Tony Jashanmal was a wide-eyed 16-year-old boy when he touched down on "a patch of sand" to help his uncle open the first department store in Abu Dhabi.
The year was 1963, and the Jashanmal store was set to be the family's second shop in what would become the United Arab Emirates.
"I remember landing in Abu Dhabi and I did not see anything," says Mr Jashanmal, the executive director of the eponymous retail empire in the Middle East, which now operates 100 stores across the region.
"The Jashanmal store was right on the Corniche and the second or third brick building in Abu Dhabi. The rest were made of mud," Mr Jashanmal explains.
In 1956, his uncle had already set up the first department store in Dubai on Al Nasr Square, known today as Baniyas Square.
"We were one of the first main stores [in the UAE]," explains Mr Jashanmal. "We sold everything from food to diamonds. You could buy anything at Jashanmal."
The two stores sold electrical and household goods, food, and books and magazines - some of the firm's most well-known products today.
"At that time there was some activity in Deira but the real life was in Bur Dubai, where there was the original markets and a few banks," says Mr Jashanmal.
Mohi-Din BinHendi, the chairman of the Retail Business Group, an industry trade body, says he remembers going to Jashanmal as a child to buy clothes. Alongside Jashanmal, two other stores - Al Nasr Novelty and Akhound - were all the other major retail outlets in Dubai in the late 1960s, Mr BinHendi says.
"Retail was mostly bazaars. But there was no other retail market other than Dubai at that time," he explains.
Following the formation of the UAE in 1971, the industry slowly began to develop, with international brands entering the market. But it would still be 10 years before the country had its first mall.

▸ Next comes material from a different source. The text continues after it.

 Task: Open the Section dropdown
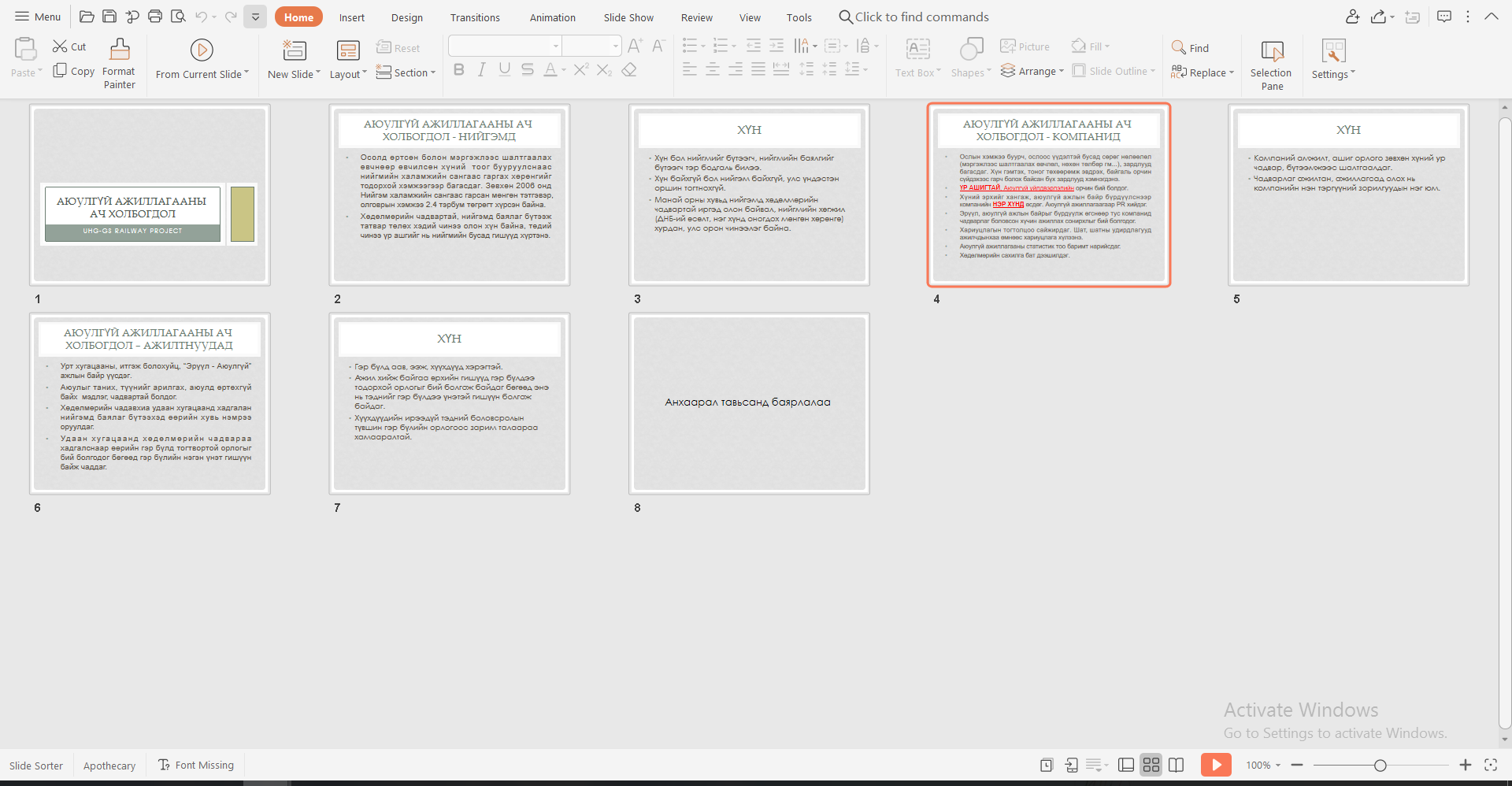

Mr BinHendi, who is also the president of one of the biggest retailers in the Emirates, BinHendi Enterprises, opened his first store in 1973, a Pierre Cardin clothing boutique.

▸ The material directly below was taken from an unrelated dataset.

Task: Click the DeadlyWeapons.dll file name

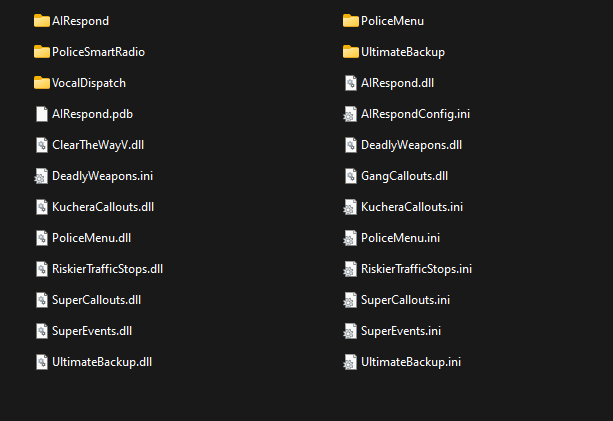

The store was the first single-branded store in the country and in 1978, Mr BinHendi had to switch to a multi-branded store because Arab countries had agreed to boycott any business associated with Israel, which Pierre Cardin was at the time.
Retail was flourishing at that time and in 1981 the Al Ghurair family opened the Middle East's first mall.

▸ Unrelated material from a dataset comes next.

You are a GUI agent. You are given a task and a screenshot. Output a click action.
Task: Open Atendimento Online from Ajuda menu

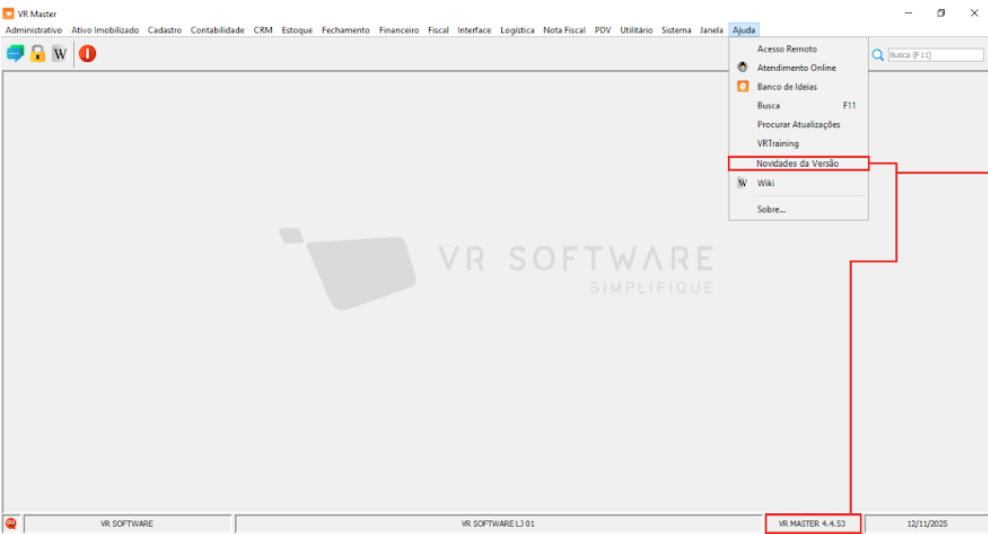point(796,68)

"Someone had the good idea of putting everything under one roof and it was replicated here [in the UAE]," says Mr BinHendi.
What has followed in the past 30 years is the rapid development of the retail industry to the point where the Emirates now has the widest selection of international brands of any country, except the UK.
Government initiatives such as the Dubai Shopping Festival and investment in infrastructure for tourists, as well as attractive malls, such as Mall of the Emirates, have established the UAE as one of the world's major shopping destinations.